Our microwave has a turntable. (Side question: Are there any microwaves for sale today that don’t have a turntable?)
Anyway, I asked my husband to put the rectangular container of leftover pasta sauce in the microwave. When I went to pull it out, the container was all the way over to the edge of the turntable. I remarked on this, stunned that somehow centrifugal force had moved the container so far off center.
As you’ve no doubt guessed, my husband had placed the container there on purpose because he “had read somewhere” that this would make the food heat more evenly.
Really? If so, how does that work? Does the shape of the container of food matter? How about the type of food – liquid versus solid?
(It may have been my imagination, but I thought the sauce wasn’t as hot as it would have been if put in the center of the turntable.)
I arrange food in a “donut” shape to heat the food uniformly. Food at different radiuses can get different amounts of radiation, so putting everything at the same radius combined with the rotation keeps things similar.
Many things I’ll finish in a stove-top pan or the toaster oven to crisp it up.
For something soupy, I center it, but stop the oven at halftime to give a good stir. And then another stir when time is up.
A friend of mine has a microwave with a table that translates left and right instead of rotating.
Because of waves canceling each other out, you naturally get some “cold” spots in a microwave. I would think the only reason to avoid centering your food is if one these cold spots happens to be dead center near the bottom. Which I guess is possible.
Otherwise the reason for the turntable is to keep parts of the food moving through these cold spots instead of stagnating in them.
That “What If” article changed how I microwave food. Now if I’m heating something that’s hard to stir, like a piece of lasagna, I’ll do 6 minutes on 50% rather than 3 minutes on high. It does seem to help with the “hot outside, frozen center” problem.
Back to the turntable, the answer is to place the food so it is NOT symmetrical in there. The worst thing is a circular bowl centered on the turntable’s axis.
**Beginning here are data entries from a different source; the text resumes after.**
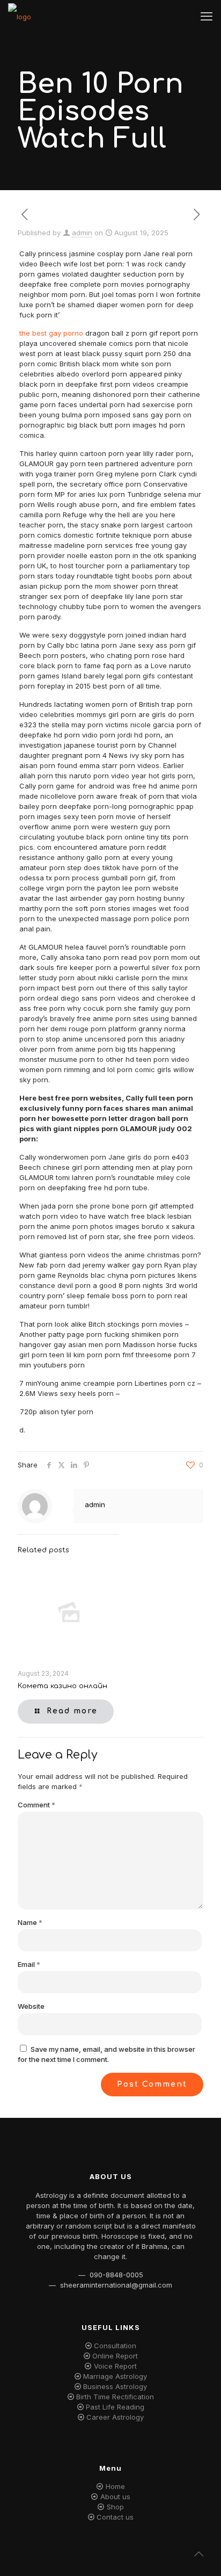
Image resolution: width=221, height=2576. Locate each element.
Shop (115, 2506)
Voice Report (115, 2366)
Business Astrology (115, 2386)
The whole point of the turntable is that is the oven cavity is filled with hot spots and weak spots in a fixed, but essentially random arrangement in there. Your goal is let the turntable sweep the food through the hot & weak spots thoroughly so that every area in your food gets more or less the same dose as any other area of the food.
Since you can’t know where the hot & weak spots are, just put your dishes in there as anti-symmetrically as is convenient and you’ll be good.
I’m also a big fan of reheating at 50% power. The only time I use full power for reheating is for coffee that I let get too cold.
I also never reheat without a cover. Nothing is ever going to come out of the microwave crispy so it should at least be evenly heated. A cover that holds the heat in helps a great deal. Again, the exception is beverages where it doesn’t matter.
I typically put the food in asymmetrically for the reasons stated above–but I also move the food about halfway through the cycle. Maybe I just rotate 180 degrees if it’s on a turntable, or just shift it around and rotate arbitrarily if on one of those lateral movement styles (what I have now). Either way, the point is that however the cold spots lined up before, it’s likely to be totally different after I move the food.
That sounds like a good explanation LSLGuy. Thanks. Because I’ve heard that too, and I’ve been following that advice but I’ve never verified, or thought much, about it.